• TASK REQUIREMENTS
1 – List every Gospel that the sermon below names.
2 – In the sermon below, rewrite the paragraph beginning "Our lessons today raise questions about the resurrection" as a short bulleted list that keeps its main points.

• GIVEN TEXT
#####

Every Sunday evening these past few weeks, my Twitter feed and facebook page have filled up with messages about a TV show called The Walking Dead. Given that many of those I follow on Twitter are younger and hipper than me, perhaps that’s not surprising. What did surprise me was when an Episcopal bishop I know declared on twitter and facebook that he was settling down this past Sunday night to watch the current episode. In case you don’t know, and I only know thanks to social media, The Walking Dead is something of a cult hit. It’s about a zombie apocalypse. A guy wakes up in his hospital bed and discovers that everyone is either dead or has become a zombie. I watched an episode yesterday so I could talk about it and I’ll admit that I used to watch Buffy the Vampire Slayer, and when I was a teenager I loved the Creature double feature on Saturday late night TV that was hosted by the Ghoul. Our culture, film and tv are awash with tales of the undead, vampires, werewolves, and zombies. We seem to be fascinated by the prospects of life after death, even if we find it hard to believe in it.
Our lessons today raise questions about the resurrection. We claim to believe in it. Each Easter we celebrate the resurrection of Jesus Christ. Each Sunday as we recite the Nicene Creed we affirm our belief in the general resurrection, but my guess is that for most of us, it’s a concept that doesn’t make a great deal of sense. We might be able to get our heads around eternal life, the eternity of the soul, that something about us lives after our physical deaths, but for most of us, the idea that at some point our soul, spirit, whatever we might call it, will be reunited with our physical body, is rather far-fetched. For those of us who struggle with our bodies, aging, weight, illness, the idea of an eternity restored to our body may even seem suffering, not bliss.
Today’s gospel may seem a bit odd. If you’ve been paying attention as we’ve read through the Gospel of Luke this year, you may even be a little confused or disoriented. You may recall that since the early summer, we’ve been following Jesus as he makes his way to Jerusalem. Well, today’s gospel takes place in Jerusalem’s temple. We’ve skipped two important sections of Luke’s gospel—the Triumphal Entry, which was read on Palm Sunday last March, and Jesus’ entry into the Temple, his disruption of the money-changers, and the beginning of a series of disputes between Jesus and various groups. After that lengthy section of the journey to Jerusalem where he introduced a great deal of material that doesn’t appear in either Mark or Matthew, now Luke returns to Mark’s chronology and tells a very similar story.

#####

• SUPPLIED ENTRIES
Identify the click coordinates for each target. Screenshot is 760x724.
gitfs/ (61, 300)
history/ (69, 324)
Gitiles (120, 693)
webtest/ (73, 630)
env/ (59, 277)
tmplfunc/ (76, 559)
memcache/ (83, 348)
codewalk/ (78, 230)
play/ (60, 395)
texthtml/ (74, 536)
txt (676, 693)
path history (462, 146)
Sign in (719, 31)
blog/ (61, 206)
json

#####

• RESPONSES
1 –
- Luke
- Mark
- Matthew

2 –
- Today's lessons raise questions about the resurrection.
- We say we believe in it: we celebrate the resurrection of Jesus Christ each Easter and affirm the general resurrection each Sunday in the Nicene Creed.
- For most of us, the concept makes little sense.
- Eternal life or an eternal soul is easier to grasp than the soul being reunited with the physical body, which seems far-fetched.
- For those who struggle with aging, weight, or illness, an eternity in the body may even seem like suffering rather than bliss.